TEXTAUSZUG:

In diesen scharfen Wendungen spricht sich Kants fundamentale Überzeugung aus, dass Religion – und zwar alle Religion, nicht allein die christliche – im Kern reine Moral sei und lediglich auf Grund von ‚Unaufgeklärtheit‘ und „Schwäche der menschlichen Natur“ – mehr oder weniger – zu „Afterdienst“ und „Fetischglaube“ pervertiert sei. Ebenso deutlich wird aber eine Aporie: Um den – ja sehr wirkungsmächtigen! – historischen Glauben nicht bloß als verwerfliche Abweichung vom moralischen Wege charakterisieren zu müssen, spricht Kant ihm die Funktion zu, die ‚Introduktion‘ des moralischen Glaubens zu erleichtern, ja er bezeichnet ihn – mit einem damals beliebten apologetischen Topos50 – mehrfach als ein „Vehikel“ der rein-moralischen Religion. (106f. 118. 123) Es ist aber wenig überzeugend, diejenige Religion, von der Kant mehrfach bekräftigt, sie beweise sich selbst, sei allgemein verständlich und jedem einsichtig, von der historischen Religion befördern zu lassen, die eben dieser Vorzüge entbehrt, stets an beschränkte Bedingungen gebunden bleibt und deshalb nie allgemein gefordert werden kann. Die innere Dynamik der geoffenbarten Religion führt nicht zum reinmoralischen Religionsglauben, sondern zur Verfestigung des Geschichtlichen und Gottesdienstlich-Kultischen des Kirchenglaubens. Und deshalb weist Kant – angesichts der Dualität von moralischem und gottesdienstlichem Glauben – vielmehr jenem, unmittelbar in der Vernunft begründeten und von Überlieferung und historischer Gelehrsamkeit ebenso wie von der Schwäche der menschlichen Natur unabhängigen Glauben faktisch die Funktion zu, das Vehikel der Läuterung des historischen Offenbarungsglaubens zu bilden.

AUFTRAG A: Ermittle, in wie vielen Zeilen die Zeichenfolge „Identify“ vorkommt, wobei Groß- und Kleinschreibung zählt. Gib nur die Zahl an.

ANGEZEIGTE ZEILEN:
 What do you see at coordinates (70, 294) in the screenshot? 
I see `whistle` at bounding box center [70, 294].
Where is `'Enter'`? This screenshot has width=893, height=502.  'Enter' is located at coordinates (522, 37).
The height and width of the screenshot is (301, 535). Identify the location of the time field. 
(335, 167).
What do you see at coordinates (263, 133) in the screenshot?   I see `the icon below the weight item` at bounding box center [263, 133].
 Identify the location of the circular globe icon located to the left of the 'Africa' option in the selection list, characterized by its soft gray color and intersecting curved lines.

---

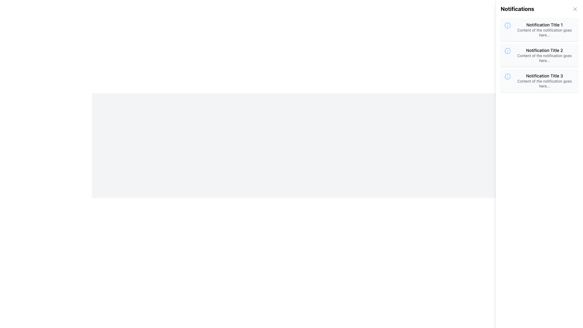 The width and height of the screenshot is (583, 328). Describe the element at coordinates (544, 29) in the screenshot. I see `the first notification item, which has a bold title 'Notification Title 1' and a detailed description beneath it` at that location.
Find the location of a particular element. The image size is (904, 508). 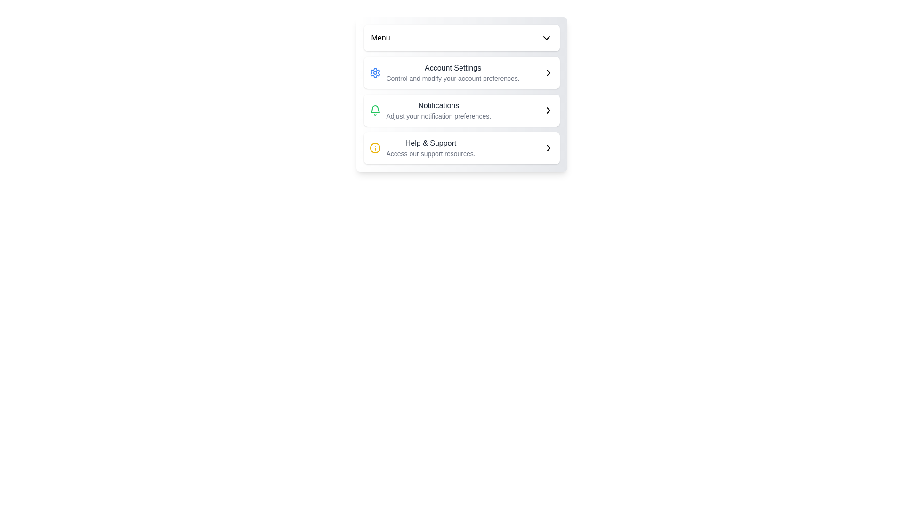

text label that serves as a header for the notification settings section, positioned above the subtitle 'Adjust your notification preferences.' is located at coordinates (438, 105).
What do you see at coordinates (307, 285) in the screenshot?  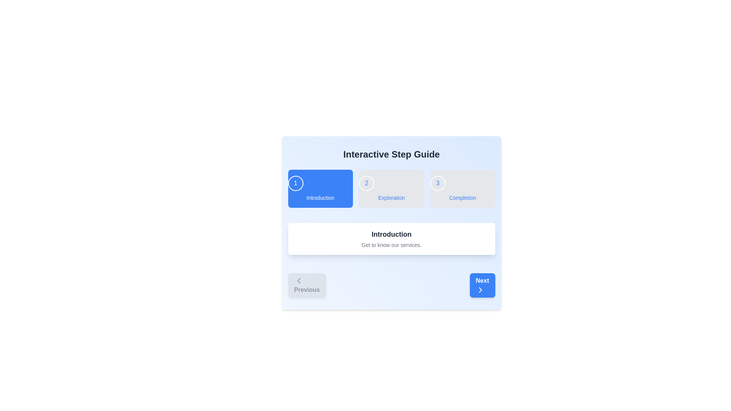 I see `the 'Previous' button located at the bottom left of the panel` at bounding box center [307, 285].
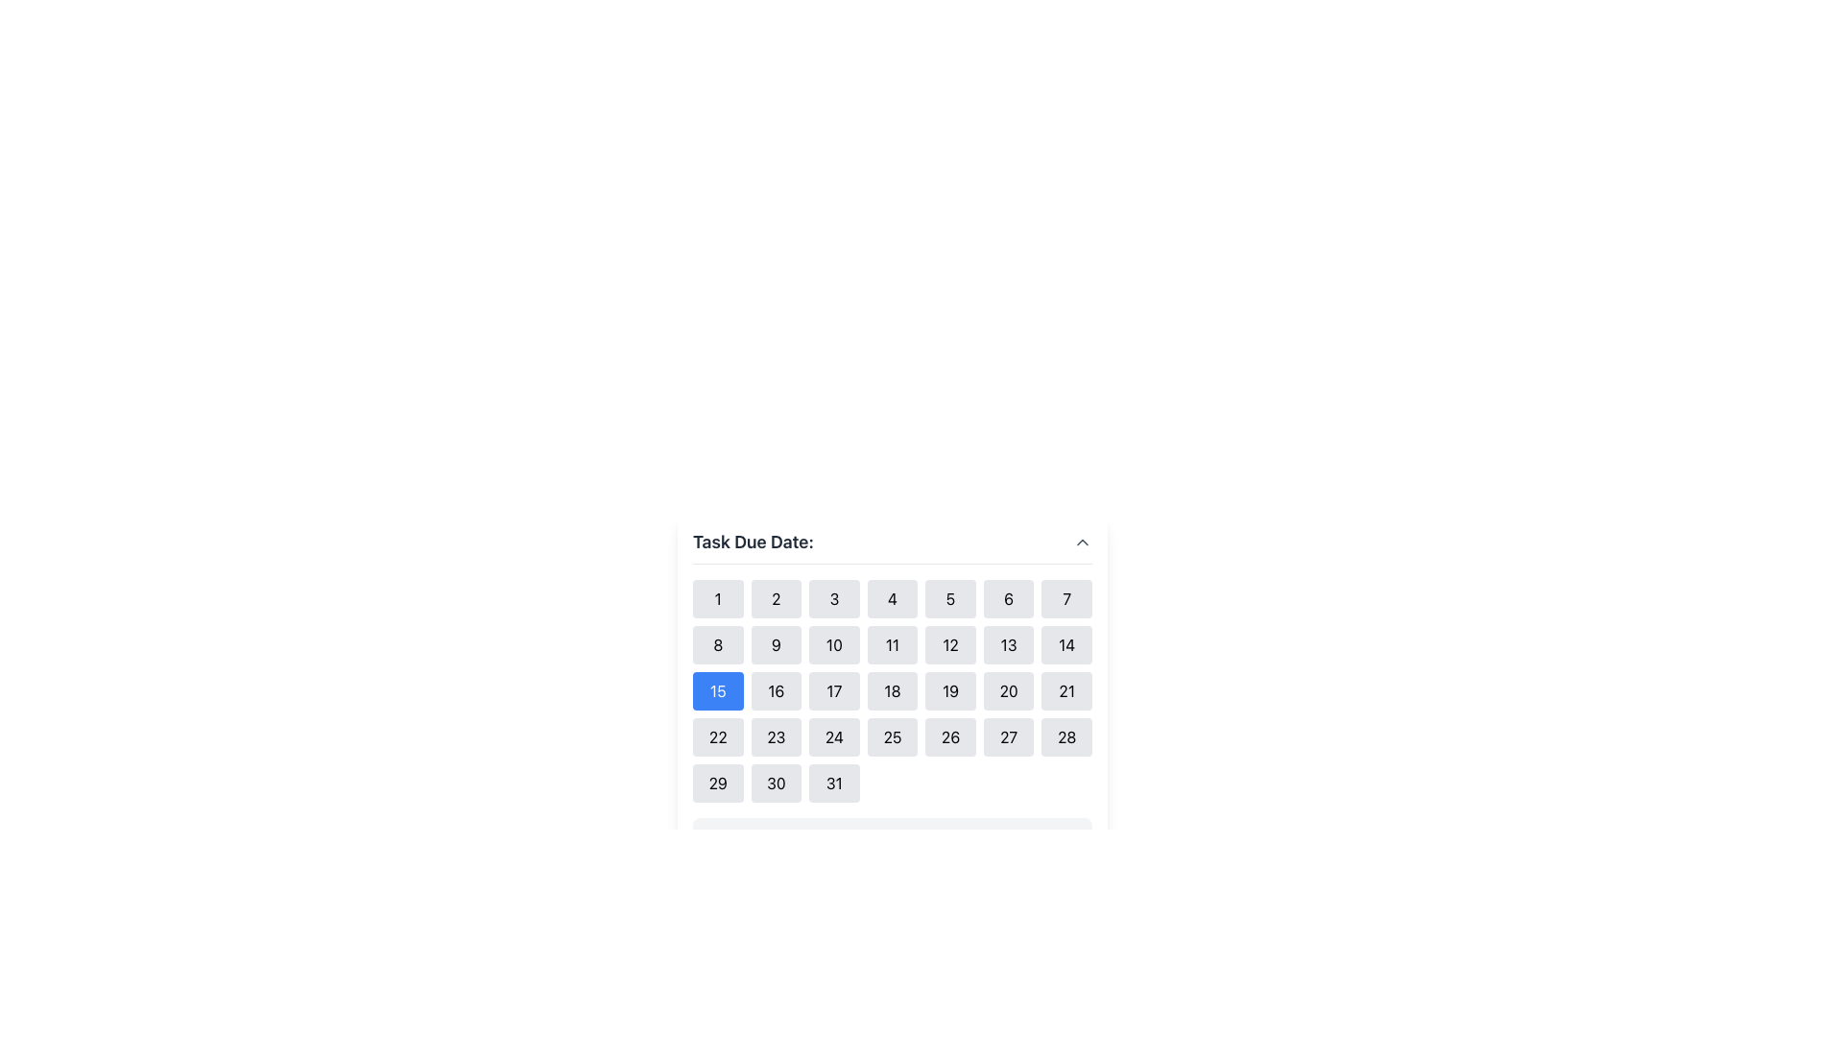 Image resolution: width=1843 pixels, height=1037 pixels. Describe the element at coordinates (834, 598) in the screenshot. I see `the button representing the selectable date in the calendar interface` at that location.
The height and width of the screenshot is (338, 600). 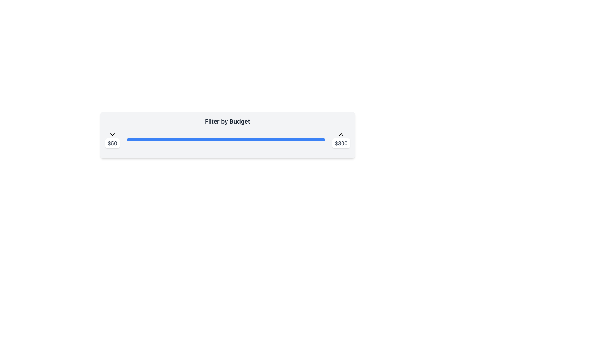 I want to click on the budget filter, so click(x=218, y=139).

* * *

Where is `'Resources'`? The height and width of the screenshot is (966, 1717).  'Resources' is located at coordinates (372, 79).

AUFTRAG B: Liste sämtliche Ausdrücke auf, die im Textauszug zu Kants Religionsverständnis in doppelten Anführungszeichen („…“) stehen.

ENDGÜLTIGE ANTWORT A: 2

ENDGÜLTIGE ANTWORT B:
- Schwäche der menschlichen Natur
- Afterdienst
- Fetischglaube
- Vehikel